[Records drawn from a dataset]
********

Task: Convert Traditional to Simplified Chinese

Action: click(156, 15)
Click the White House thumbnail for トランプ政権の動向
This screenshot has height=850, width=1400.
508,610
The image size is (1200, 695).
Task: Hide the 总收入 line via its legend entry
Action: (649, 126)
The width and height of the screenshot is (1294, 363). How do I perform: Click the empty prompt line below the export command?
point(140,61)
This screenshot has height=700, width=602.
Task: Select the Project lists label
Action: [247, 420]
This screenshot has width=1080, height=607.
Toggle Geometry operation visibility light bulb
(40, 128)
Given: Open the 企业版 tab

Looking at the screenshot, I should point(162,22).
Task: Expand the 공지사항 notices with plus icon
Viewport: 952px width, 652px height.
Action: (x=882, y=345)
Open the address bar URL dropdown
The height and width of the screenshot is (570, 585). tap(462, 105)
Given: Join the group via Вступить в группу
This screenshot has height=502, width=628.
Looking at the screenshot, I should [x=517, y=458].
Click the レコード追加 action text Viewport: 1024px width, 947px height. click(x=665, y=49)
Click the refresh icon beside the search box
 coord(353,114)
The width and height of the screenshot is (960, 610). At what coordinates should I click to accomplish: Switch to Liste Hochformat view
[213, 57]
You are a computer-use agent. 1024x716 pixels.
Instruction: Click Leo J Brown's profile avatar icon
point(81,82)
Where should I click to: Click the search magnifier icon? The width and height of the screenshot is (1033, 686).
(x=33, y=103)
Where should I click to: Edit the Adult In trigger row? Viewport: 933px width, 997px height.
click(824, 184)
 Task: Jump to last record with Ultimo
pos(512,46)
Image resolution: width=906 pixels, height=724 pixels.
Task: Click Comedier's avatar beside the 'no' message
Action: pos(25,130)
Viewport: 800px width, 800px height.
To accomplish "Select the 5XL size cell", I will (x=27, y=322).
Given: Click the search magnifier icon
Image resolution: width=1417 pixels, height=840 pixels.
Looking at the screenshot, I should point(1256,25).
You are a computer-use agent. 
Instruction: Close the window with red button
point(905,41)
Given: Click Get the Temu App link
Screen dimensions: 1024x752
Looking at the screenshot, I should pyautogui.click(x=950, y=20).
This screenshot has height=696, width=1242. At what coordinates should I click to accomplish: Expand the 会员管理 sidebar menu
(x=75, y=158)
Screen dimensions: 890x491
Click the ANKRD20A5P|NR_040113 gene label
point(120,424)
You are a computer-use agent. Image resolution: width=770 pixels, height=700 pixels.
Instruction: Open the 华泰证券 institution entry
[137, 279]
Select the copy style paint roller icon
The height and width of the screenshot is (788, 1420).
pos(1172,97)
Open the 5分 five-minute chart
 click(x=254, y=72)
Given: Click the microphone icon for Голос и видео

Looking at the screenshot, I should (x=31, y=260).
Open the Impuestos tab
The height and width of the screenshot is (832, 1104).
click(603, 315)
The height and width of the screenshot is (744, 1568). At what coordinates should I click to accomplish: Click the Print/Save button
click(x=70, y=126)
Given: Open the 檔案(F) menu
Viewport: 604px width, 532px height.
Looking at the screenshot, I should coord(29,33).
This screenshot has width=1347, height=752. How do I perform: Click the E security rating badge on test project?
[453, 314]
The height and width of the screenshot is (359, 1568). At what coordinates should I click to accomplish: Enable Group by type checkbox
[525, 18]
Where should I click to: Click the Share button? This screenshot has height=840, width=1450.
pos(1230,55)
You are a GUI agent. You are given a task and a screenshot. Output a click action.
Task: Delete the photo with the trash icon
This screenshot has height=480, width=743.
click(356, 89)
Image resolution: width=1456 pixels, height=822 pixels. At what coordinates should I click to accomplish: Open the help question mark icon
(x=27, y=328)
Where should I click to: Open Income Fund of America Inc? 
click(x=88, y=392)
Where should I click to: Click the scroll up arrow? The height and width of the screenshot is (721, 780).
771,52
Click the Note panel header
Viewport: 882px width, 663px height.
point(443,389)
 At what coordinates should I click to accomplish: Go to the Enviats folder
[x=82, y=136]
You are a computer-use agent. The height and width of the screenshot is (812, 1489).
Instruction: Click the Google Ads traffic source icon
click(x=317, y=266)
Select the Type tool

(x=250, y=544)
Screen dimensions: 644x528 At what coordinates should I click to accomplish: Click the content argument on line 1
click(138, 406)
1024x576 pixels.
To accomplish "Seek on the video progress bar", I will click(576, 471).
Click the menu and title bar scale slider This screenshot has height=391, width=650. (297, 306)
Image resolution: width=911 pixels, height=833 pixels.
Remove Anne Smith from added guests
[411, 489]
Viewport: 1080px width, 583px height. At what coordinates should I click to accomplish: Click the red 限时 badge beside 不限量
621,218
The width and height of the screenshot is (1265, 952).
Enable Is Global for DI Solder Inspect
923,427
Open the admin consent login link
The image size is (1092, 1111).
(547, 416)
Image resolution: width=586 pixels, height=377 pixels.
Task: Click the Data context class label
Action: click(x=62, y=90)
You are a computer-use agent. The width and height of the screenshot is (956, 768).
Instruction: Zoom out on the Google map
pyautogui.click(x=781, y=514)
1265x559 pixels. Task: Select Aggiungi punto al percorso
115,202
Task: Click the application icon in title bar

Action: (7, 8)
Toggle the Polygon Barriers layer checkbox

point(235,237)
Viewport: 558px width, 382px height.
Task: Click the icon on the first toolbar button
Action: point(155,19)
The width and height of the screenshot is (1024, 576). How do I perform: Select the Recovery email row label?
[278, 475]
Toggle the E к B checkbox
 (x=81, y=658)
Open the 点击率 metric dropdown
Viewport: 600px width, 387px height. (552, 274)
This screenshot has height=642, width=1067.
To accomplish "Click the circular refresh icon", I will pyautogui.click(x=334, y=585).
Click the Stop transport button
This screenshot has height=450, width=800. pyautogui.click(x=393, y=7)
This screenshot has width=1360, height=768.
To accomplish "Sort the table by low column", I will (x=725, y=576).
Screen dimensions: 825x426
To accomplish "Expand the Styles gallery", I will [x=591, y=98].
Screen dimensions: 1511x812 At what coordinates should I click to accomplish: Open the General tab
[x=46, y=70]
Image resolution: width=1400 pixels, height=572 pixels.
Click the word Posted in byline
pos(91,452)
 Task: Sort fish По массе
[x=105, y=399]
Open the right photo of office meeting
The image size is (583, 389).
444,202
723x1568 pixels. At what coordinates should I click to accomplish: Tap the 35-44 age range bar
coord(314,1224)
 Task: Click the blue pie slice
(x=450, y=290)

********

TASK >> Set down the preceding data verbatim. Every line belongs in the copy.

ANSWER SPACE >>
Task: Convert Traditional to Simplified Chinese

Action: click(156, 15)
Click the White House thumbnail for トランプ政権の動向
This screenshot has height=850, width=1400.
508,610
The image size is (1200, 695).
Task: Hide the 总收入 line via its legend entry
Action: (649, 126)
The width and height of the screenshot is (1294, 363). How do I perform: Click the empty prompt line below the export command?
point(140,61)
This screenshot has height=700, width=602.
Task: Select the Project lists label
Action: [247, 420]
This screenshot has width=1080, height=607.
Toggle Geometry operation visibility light bulb
(40, 128)
Given: Open the 企业版 tab

Looking at the screenshot, I should point(162,22).
Task: Expand the 공지사항 notices with plus icon
Viewport: 952px width, 652px height.
Action: (x=882, y=345)
Open the address bar URL dropdown
The height and width of the screenshot is (570, 585). tap(462, 105)
Given: Join the group via Вступить в группу
This screenshot has height=502, width=628.
Looking at the screenshot, I should [x=517, y=458].
Click the レコード追加 action text Viewport: 1024px width, 947px height. click(x=665, y=49)
Click the refresh icon beside the search box
 coord(353,114)
The width and height of the screenshot is (960, 610). At what coordinates should I click to accomplish: Switch to Liste Hochformat view
[213, 57]
You are a computer-use agent. 1024x716 pixels.
Instruction: Click Leo J Brown's profile avatar icon
point(81,82)
Where should I click to: Click the search magnifier icon? The width and height of the screenshot is (1033, 686).
(x=33, y=103)
Where should I click to: Edit the Adult In trigger row? Viewport: 933px width, 997px height.
click(824, 184)
 Task: Jump to last record with Ultimo
pos(512,46)
Image resolution: width=906 pixels, height=724 pixels.
Task: Click Comedier's avatar beside the 'no' message
Action: pos(25,130)
Viewport: 800px width, 800px height.
To accomplish "Select the 5XL size cell", I will (x=27, y=322).
Given: Click the search magnifier icon
Image resolution: width=1417 pixels, height=840 pixels.
Looking at the screenshot, I should point(1256,25).
You are a computer-use agent. 
Instruction: Close the window with red button
point(905,41)
Given: Click Get the Temu App link
Screen dimensions: 1024x752
Looking at the screenshot, I should pyautogui.click(x=950, y=20).
This screenshot has height=696, width=1242. At what coordinates should I click to accomplish: Expand the 会员管理 sidebar menu
(x=75, y=158)
Screen dimensions: 890x491
Click the ANKRD20A5P|NR_040113 gene label
point(120,424)
You are a computer-use agent. Image resolution: width=770 pixels, height=700 pixels.
Instruction: Open the 华泰证券 institution entry
[137, 279]
Select the copy style paint roller icon
The height and width of the screenshot is (788, 1420).
pos(1172,97)
Open the 5分 five-minute chart
 click(x=254, y=72)
Given: Click the microphone icon for Голос и видео

Looking at the screenshot, I should (x=31, y=260).
Open the Impuestos tab
The height and width of the screenshot is (832, 1104).
click(603, 315)
The height and width of the screenshot is (744, 1568). At what coordinates should I click to accomplish: Click the Print/Save button
click(x=70, y=126)
Given: Open the 檔案(F) menu
Viewport: 604px width, 532px height.
Looking at the screenshot, I should coord(29,33).
This screenshot has width=1347, height=752. How do I perform: Click the E security rating badge on test project?
[453, 314]
The height and width of the screenshot is (359, 1568). At what coordinates should I click to accomplish: Enable Group by type checkbox
[525, 18]
Where should I click to: Click the Share button? This screenshot has height=840, width=1450.
pos(1230,55)
You are a GUI agent. You are given a task and a screenshot. Output a click action.
Task: Delete the photo with the trash icon
This screenshot has height=480, width=743.
click(356, 89)
Image resolution: width=1456 pixels, height=822 pixels. At what coordinates should I click to accomplish: Open the help question mark icon
(x=27, y=328)
Where should I click to: Open Income Fund of America Inc? 
click(x=88, y=392)
Where should I click to: Click the scroll up arrow? The height and width of the screenshot is (721, 780).
771,52
Click the Note panel header
Viewport: 882px width, 663px height.
point(443,389)
 At what coordinates should I click to accomplish: Go to the Enviats folder
[x=82, y=136]
You are a computer-use agent. The height and width of the screenshot is (812, 1489).
Instruction: Click the Google Ads traffic source icon
click(x=317, y=266)
Select the Type tool

(x=250, y=544)
Screen dimensions: 644x528 At what coordinates should I click to accomplish: Click the content argument on line 1
click(138, 406)
1024x576 pixels.
To accomplish "Seek on the video progress bar", I will click(576, 471).
Click the menu and title bar scale slider This screenshot has height=391, width=650. (297, 306)
Image resolution: width=911 pixels, height=833 pixels.
Remove Anne Smith from added guests
[411, 489]
Viewport: 1080px width, 583px height. At what coordinates should I click to accomplish: Click the red 限时 badge beside 不限量
621,218
The width and height of the screenshot is (1265, 952).
Enable Is Global for DI Solder Inspect
923,427
Open the admin consent login link
The image size is (1092, 1111).
(547, 416)
Image resolution: width=586 pixels, height=377 pixels.
Task: Click the Data context class label
Action: click(x=62, y=90)
You are a computer-use agent. The width and height of the screenshot is (956, 768).
Instruction: Zoom out on the Google map
pyautogui.click(x=781, y=514)
1265x559 pixels. Task: Select Aggiungi punto al percorso
115,202
Task: Click the application icon in title bar

Action: (7, 8)
Toggle the Polygon Barriers layer checkbox

point(235,237)
Viewport: 558px width, 382px height.
Task: Click the icon on the first toolbar button
Action: point(155,19)
The width and height of the screenshot is (1024, 576). How do I perform: Select the Recovery email row label?
[278, 475]
Toggle the E к B checkbox
 (x=81, y=658)
Open the 点击率 metric dropdown
Viewport: 600px width, 387px height. (552, 274)
This screenshot has height=642, width=1067.
To accomplish "Click the circular refresh icon", I will pyautogui.click(x=334, y=585).
Click the Stop transport button
This screenshot has height=450, width=800. pyautogui.click(x=393, y=7)
This screenshot has width=1360, height=768.
To accomplish "Sort the table by low column", I will (x=725, y=576).
Screen dimensions: 825x426
To accomplish "Expand the Styles gallery", I will [x=591, y=98].
Screen dimensions: 1511x812 At what coordinates should I click to accomplish: Open the General tab
[x=46, y=70]
Image resolution: width=1400 pixels, height=572 pixels.
Click the word Posted in byline
pos(91,452)
 Task: Sort fish По массе
[x=105, y=399]
Open the right photo of office meeting
The image size is (583, 389).
444,202
723x1568 pixels. At what coordinates should I click to accomplish: Tap the 35-44 age range bar
coord(314,1224)
 Task: Click the blue pie slice
(x=450, y=290)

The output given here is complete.